WRITTEN PROBLEM:
Please print all of the records below, line for line, without changing anything.

Records for finding displayed items:
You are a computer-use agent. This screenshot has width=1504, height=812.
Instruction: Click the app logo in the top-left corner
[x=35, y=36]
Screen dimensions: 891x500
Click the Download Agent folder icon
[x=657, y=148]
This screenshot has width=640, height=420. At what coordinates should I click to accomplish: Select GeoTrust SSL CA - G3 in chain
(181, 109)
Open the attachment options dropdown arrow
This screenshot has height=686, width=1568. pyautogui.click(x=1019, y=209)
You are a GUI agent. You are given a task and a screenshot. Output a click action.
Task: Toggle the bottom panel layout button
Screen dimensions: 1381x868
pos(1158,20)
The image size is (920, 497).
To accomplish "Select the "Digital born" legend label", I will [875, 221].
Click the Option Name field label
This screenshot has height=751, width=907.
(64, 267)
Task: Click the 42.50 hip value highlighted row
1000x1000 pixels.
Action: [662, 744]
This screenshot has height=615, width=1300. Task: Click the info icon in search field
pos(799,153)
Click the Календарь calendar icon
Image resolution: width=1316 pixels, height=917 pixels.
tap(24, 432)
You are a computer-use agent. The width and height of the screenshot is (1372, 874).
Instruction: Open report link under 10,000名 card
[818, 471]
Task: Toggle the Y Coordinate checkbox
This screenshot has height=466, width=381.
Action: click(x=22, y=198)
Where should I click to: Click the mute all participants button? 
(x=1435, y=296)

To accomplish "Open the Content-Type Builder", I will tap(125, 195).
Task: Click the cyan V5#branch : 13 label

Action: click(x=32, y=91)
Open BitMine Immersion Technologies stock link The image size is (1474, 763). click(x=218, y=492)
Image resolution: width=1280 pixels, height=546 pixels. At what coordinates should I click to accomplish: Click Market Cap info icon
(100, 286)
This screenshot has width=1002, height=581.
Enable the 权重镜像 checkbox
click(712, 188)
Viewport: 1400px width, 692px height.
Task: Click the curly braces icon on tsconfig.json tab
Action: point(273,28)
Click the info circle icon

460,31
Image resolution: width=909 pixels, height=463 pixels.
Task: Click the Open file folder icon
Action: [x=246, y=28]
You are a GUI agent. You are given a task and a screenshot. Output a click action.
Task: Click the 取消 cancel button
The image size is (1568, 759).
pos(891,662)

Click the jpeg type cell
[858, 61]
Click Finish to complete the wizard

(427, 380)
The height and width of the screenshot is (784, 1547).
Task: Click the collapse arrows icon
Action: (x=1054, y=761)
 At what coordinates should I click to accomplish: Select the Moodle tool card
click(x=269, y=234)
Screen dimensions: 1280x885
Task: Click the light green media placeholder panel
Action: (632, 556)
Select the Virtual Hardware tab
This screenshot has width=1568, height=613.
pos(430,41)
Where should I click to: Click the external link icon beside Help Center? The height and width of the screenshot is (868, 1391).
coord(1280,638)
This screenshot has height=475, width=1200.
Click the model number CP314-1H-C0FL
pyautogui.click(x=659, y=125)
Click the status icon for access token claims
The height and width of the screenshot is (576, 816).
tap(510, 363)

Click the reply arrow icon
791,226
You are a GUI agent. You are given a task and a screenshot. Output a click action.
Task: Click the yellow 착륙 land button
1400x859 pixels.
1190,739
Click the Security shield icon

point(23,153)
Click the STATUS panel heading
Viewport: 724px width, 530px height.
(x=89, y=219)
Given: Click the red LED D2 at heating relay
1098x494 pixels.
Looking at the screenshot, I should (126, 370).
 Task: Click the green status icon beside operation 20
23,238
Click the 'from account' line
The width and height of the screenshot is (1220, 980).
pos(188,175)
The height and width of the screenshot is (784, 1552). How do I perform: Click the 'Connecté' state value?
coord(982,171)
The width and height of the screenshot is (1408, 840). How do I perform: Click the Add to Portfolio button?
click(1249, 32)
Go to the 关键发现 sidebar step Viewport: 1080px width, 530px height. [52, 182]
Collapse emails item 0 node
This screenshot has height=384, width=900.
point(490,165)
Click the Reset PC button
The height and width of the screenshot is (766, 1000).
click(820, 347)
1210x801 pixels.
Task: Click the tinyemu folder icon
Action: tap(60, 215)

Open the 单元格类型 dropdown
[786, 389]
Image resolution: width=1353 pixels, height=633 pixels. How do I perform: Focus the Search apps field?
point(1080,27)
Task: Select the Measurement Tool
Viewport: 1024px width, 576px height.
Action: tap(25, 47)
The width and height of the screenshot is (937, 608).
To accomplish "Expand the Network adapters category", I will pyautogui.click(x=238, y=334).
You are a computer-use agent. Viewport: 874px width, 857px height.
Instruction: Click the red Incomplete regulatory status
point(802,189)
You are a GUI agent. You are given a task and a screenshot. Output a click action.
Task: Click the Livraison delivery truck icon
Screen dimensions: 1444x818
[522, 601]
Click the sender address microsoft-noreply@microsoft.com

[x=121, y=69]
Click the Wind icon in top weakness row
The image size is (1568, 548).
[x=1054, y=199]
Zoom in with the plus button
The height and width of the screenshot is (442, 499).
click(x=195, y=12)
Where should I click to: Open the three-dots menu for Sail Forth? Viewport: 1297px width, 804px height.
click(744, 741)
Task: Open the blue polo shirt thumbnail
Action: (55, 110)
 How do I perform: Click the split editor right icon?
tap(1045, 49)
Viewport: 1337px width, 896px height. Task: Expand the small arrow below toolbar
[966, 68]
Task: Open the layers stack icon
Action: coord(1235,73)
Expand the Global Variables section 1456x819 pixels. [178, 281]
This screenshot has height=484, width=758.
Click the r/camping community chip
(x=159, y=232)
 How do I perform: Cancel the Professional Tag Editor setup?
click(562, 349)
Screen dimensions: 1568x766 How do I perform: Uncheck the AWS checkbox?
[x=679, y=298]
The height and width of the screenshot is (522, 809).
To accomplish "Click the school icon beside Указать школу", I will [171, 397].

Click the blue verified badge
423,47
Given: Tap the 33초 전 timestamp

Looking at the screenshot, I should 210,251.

RESPONSE:
You are a computer-use agent. This screenshot has width=1504, height=812.
Instruction: Click the app logo in the top-left corner
[x=35, y=36]
Screen dimensions: 891x500
Click the Download Agent folder icon
[x=657, y=148]
This screenshot has width=640, height=420. At what coordinates should I click to accomplish: Select GeoTrust SSL CA - G3 in chain
(181, 109)
Open the attachment options dropdown arrow
This screenshot has height=686, width=1568. pyautogui.click(x=1019, y=209)
You are a GUI agent. You are given a task and a screenshot. Output a click action.
Task: Toggle the bottom panel layout button
Screen dimensions: 1381x868
pos(1158,20)
The image size is (920, 497).
To accomplish "Select the "Digital born" legend label", I will [875, 221].
Click the Option Name field label
This screenshot has height=751, width=907.
(64, 267)
Task: Click the 42.50 hip value highlighted row
1000x1000 pixels.
Action: [662, 744]
This screenshot has height=615, width=1300. Task: Click the info icon in search field
pos(799,153)
Click the Календарь calendar icon
Image resolution: width=1316 pixels, height=917 pixels.
tap(24, 432)
You are a computer-use agent. The width and height of the screenshot is (1372, 874).
Instruction: Open report link under 10,000名 card
[818, 471]
Task: Toggle the Y Coordinate checkbox
This screenshot has height=466, width=381.
Action: click(x=22, y=198)
Where should I click to: Click the mute all participants button? 
(x=1435, y=296)

To accomplish "Open the Content-Type Builder", I will tap(125, 195).
Task: Click the cyan V5#branch : 13 label

Action: click(x=32, y=91)
Open BitMine Immersion Technologies stock link The image size is (1474, 763). click(x=218, y=492)
Image resolution: width=1280 pixels, height=546 pixels. At what coordinates should I click to accomplish: Click Market Cap info icon
(100, 286)
This screenshot has width=1002, height=581.
Enable the 权重镜像 checkbox
click(712, 188)
Viewport: 1400px width, 692px height.
Task: Click the curly braces icon on tsconfig.json tab
Action: point(273,28)
Click the info circle icon

460,31
Image resolution: width=909 pixels, height=463 pixels.
Task: Click the Open file folder icon
Action: [x=246, y=28]
You are a GUI agent. You are given a task and a screenshot. Output a click action.
Task: Click the 取消 cancel button
The image size is (1568, 759).
pos(891,662)

Click the jpeg type cell
[858, 61]
Click Finish to complete the wizard

(427, 380)
The height and width of the screenshot is (784, 1547).
Task: Click the collapse arrows icon
Action: (x=1054, y=761)
 At what coordinates should I click to accomplish: Select the Moodle tool card
click(x=269, y=234)
Screen dimensions: 1280x885
Task: Click the light green media placeholder panel
Action: (632, 556)
Select the Virtual Hardware tab
This screenshot has width=1568, height=613.
pos(430,41)
Where should I click to: Click the external link icon beside Help Center? The height and width of the screenshot is (868, 1391).
coord(1280,638)
This screenshot has height=475, width=1200.
Click the model number CP314-1H-C0FL
pyautogui.click(x=659, y=125)
Click the status icon for access token claims
The height and width of the screenshot is (576, 816).
tap(510, 363)

Click the reply arrow icon
791,226
You are a GUI agent. You are given a task and a screenshot. Output a click action.
Task: Click the yellow 착륙 land button
1400x859 pixels.
1190,739
Click the Security shield icon

point(23,153)
Click the STATUS panel heading
Viewport: 724px width, 530px height.
(x=89, y=219)
Given: Click the red LED D2 at heating relay
1098x494 pixels.
Looking at the screenshot, I should (126, 370).
 Task: Click the green status icon beside operation 20
23,238
Click the 'from account' line
The width and height of the screenshot is (1220, 980).
pos(188,175)
The height and width of the screenshot is (784, 1552). How do I perform: Click the 'Connecté' state value?
coord(982,171)
The width and height of the screenshot is (1408, 840). How do I perform: Click the Add to Portfolio button?
click(1249, 32)
Go to the 关键发现 sidebar step Viewport: 1080px width, 530px height. [52, 182]
Collapse emails item 0 node
This screenshot has height=384, width=900.
point(490,165)
Click the Reset PC button
The height and width of the screenshot is (766, 1000).
click(820, 347)
1210x801 pixels.
Task: Click the tinyemu folder icon
Action: tap(60, 215)

Open the 单元格类型 dropdown
[786, 389]
Image resolution: width=1353 pixels, height=633 pixels. How do I perform: Focus the Search apps field?
point(1080,27)
Task: Select the Measurement Tool
Viewport: 1024px width, 576px height.
Action: tap(25, 47)
The width and height of the screenshot is (937, 608).
To accomplish "Expand the Network adapters category", I will pyautogui.click(x=238, y=334).
You are a computer-use agent. Viewport: 874px width, 857px height.
Instruction: Click the red Incomplete regulatory status
point(802,189)
You are a GUI agent. You are given a task and a screenshot. Output a click action.
Task: Click the Livraison delivery truck icon
Screen dimensions: 1444x818
[522, 601]
Click the sender address microsoft-noreply@microsoft.com

[x=121, y=69]
Click the Wind icon in top weakness row
The image size is (1568, 548).
[x=1054, y=199]
Zoom in with the plus button
The height and width of the screenshot is (442, 499).
click(x=195, y=12)
Where should I click to: Open the three-dots menu for Sail Forth? Viewport: 1297px width, 804px height.
click(744, 741)
Task: Open the blue polo shirt thumbnail
Action: (55, 110)
 How do I perform: Click the split editor right icon?
tap(1045, 49)
Viewport: 1337px width, 896px height. Task: Expand the small arrow below toolbar
[966, 68]
Task: Open the layers stack icon
Action: coord(1235,73)
Expand the Global Variables section 1456x819 pixels. [178, 281]
This screenshot has height=484, width=758.
Click the r/camping community chip
(x=159, y=232)
 How do I perform: Cancel the Professional Tag Editor setup?
click(562, 349)
Screen dimensions: 1568x766 How do I perform: Uncheck the AWS checkbox?
[x=679, y=298]
The height and width of the screenshot is (522, 809).
To accomplish "Click the school icon beside Указать школу", I will [171, 397].

Click the blue verified badge
423,47
Given: Tap the 33초 전 timestamp

Looking at the screenshot, I should 210,251.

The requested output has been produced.